◆ **THE PROBLEM**
Every line of the records below that has the word "indicator" should be copied.

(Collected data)
▼

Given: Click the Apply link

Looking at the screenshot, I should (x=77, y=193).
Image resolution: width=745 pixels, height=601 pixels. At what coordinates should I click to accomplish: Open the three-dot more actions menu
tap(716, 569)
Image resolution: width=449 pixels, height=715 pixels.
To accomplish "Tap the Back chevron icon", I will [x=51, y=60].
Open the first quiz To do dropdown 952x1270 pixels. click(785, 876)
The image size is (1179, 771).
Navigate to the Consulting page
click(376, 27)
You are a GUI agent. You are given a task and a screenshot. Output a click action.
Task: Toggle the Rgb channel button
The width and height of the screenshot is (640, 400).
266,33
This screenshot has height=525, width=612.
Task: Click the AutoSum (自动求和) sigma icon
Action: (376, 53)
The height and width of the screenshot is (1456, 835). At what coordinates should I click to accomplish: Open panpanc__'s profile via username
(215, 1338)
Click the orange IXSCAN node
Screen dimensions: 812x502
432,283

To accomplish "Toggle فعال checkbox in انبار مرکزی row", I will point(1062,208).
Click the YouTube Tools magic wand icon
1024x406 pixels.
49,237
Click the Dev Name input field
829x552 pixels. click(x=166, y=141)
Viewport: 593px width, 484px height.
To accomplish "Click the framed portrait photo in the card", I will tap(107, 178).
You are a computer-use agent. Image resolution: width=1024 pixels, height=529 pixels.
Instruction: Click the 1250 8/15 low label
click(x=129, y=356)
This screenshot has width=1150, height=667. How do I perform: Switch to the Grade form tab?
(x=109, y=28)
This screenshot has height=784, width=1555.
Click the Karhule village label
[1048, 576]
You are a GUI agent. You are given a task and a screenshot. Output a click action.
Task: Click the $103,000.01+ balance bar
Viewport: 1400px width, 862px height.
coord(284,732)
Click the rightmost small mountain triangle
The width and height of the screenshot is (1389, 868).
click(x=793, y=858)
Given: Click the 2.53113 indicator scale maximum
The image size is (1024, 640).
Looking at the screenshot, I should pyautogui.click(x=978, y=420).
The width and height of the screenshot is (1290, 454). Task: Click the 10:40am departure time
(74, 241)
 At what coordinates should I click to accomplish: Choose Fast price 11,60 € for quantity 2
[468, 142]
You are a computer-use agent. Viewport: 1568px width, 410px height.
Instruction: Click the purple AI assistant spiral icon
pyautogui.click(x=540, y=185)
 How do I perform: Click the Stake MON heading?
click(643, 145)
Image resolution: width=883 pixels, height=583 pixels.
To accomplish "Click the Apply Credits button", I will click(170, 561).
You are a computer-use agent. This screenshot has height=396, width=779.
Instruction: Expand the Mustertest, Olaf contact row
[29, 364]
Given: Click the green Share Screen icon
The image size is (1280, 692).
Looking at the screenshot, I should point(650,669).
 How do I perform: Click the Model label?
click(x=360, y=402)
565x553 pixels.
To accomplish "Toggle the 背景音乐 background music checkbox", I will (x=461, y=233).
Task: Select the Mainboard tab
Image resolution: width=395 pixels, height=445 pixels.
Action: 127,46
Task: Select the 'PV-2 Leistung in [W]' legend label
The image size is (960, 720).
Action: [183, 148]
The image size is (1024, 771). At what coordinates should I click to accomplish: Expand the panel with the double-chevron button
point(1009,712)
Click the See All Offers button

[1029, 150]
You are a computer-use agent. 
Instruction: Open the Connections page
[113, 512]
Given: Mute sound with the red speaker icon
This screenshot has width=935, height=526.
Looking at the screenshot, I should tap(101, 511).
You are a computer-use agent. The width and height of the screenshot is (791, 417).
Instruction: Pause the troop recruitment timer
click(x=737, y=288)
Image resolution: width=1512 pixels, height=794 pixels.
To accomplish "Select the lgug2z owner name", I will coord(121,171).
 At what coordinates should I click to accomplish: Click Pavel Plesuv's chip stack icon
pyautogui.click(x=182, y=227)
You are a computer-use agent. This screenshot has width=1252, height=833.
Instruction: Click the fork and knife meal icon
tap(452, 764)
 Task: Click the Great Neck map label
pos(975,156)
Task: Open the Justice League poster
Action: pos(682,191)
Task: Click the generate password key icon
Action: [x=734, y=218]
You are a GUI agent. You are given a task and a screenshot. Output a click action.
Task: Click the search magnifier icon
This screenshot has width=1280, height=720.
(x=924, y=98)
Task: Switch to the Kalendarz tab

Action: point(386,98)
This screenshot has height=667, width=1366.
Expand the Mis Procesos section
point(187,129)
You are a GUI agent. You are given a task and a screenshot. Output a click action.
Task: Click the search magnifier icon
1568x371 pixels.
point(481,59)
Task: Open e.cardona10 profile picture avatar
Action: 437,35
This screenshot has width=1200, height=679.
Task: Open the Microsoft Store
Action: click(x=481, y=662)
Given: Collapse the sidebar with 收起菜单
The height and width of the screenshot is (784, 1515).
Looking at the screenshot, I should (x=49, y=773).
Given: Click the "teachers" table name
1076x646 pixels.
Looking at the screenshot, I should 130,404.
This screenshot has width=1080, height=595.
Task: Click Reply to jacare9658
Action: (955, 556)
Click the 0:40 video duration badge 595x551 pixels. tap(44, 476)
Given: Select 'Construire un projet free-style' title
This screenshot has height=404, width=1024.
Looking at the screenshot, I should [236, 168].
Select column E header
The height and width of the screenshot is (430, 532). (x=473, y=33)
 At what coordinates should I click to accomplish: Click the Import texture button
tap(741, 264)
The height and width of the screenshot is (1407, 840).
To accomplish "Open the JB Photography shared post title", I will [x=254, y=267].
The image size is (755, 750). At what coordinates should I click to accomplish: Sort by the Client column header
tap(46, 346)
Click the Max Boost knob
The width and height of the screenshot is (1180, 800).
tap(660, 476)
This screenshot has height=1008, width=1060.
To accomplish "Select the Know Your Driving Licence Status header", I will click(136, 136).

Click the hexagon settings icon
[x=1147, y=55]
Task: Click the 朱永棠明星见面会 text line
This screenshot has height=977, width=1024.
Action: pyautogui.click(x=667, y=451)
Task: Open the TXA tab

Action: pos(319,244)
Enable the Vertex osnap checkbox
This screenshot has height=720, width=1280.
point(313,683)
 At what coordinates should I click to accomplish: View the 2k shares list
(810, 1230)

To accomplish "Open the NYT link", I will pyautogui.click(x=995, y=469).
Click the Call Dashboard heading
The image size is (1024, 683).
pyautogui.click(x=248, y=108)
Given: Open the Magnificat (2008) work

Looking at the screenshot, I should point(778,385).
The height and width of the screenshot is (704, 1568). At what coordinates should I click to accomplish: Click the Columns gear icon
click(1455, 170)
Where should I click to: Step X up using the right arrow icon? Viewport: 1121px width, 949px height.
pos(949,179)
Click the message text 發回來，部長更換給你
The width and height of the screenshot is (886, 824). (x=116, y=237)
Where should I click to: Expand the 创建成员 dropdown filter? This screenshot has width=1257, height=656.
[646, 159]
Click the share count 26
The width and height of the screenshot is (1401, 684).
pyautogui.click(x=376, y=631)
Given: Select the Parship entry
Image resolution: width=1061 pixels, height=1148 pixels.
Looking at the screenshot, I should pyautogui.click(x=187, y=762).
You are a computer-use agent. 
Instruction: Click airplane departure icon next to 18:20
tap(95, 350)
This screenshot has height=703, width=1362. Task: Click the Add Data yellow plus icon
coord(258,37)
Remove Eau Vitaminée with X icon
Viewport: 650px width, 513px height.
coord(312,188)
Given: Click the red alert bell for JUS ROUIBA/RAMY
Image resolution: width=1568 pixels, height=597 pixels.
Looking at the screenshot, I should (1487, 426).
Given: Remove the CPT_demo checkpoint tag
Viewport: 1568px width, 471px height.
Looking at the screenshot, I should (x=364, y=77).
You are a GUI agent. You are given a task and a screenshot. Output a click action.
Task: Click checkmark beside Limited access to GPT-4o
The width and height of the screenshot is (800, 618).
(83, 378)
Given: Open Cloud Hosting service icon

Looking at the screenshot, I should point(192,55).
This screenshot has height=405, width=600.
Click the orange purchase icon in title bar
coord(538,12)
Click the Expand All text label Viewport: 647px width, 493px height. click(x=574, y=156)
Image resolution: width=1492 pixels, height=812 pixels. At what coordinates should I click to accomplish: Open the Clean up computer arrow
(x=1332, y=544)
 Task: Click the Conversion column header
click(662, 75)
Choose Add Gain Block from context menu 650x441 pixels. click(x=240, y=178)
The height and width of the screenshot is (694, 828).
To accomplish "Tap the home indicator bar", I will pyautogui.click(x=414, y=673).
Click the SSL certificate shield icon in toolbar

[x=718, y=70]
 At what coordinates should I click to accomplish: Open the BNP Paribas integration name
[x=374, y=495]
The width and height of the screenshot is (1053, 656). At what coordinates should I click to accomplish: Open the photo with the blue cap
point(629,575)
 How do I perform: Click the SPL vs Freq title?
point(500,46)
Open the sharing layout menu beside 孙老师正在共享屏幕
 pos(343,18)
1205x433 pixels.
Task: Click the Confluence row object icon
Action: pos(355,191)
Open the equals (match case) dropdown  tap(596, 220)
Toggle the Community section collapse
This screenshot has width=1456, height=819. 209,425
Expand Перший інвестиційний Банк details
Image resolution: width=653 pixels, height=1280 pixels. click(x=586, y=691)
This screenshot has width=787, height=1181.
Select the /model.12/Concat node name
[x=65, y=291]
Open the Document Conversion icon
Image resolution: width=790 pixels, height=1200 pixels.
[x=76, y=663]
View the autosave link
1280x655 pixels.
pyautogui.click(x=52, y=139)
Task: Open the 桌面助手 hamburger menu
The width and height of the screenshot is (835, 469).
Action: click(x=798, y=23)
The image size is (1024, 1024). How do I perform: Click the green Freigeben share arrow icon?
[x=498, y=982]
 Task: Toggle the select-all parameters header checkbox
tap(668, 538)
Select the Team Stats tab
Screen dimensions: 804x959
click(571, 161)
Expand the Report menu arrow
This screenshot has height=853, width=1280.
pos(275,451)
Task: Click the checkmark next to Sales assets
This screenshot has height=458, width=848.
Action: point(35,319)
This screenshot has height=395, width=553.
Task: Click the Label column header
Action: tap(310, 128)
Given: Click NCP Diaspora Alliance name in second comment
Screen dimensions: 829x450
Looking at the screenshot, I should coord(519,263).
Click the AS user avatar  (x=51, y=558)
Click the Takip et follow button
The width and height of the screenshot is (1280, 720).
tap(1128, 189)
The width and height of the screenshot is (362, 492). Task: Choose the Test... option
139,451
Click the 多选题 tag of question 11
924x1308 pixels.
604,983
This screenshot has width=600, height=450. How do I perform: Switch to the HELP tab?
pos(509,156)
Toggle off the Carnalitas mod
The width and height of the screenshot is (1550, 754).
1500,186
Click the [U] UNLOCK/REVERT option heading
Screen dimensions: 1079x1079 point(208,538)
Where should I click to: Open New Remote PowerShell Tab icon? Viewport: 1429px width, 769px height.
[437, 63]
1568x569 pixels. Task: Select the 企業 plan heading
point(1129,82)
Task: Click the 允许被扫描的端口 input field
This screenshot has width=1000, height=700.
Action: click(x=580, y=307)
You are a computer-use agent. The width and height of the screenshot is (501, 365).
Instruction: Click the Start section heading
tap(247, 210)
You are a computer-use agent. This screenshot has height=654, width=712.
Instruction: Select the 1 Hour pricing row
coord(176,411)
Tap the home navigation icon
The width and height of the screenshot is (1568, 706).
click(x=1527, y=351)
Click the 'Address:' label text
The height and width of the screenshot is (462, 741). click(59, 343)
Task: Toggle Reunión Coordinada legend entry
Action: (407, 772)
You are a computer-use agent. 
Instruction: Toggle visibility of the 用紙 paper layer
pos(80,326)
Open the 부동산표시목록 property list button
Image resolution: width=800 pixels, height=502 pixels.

▲

◆ **OUTPUT FOR THIS TASK**
Given: Click the 2.53113 indicator scale maximum
To accomplish "Tap the home indicator bar", I will pyautogui.click(x=414, y=673).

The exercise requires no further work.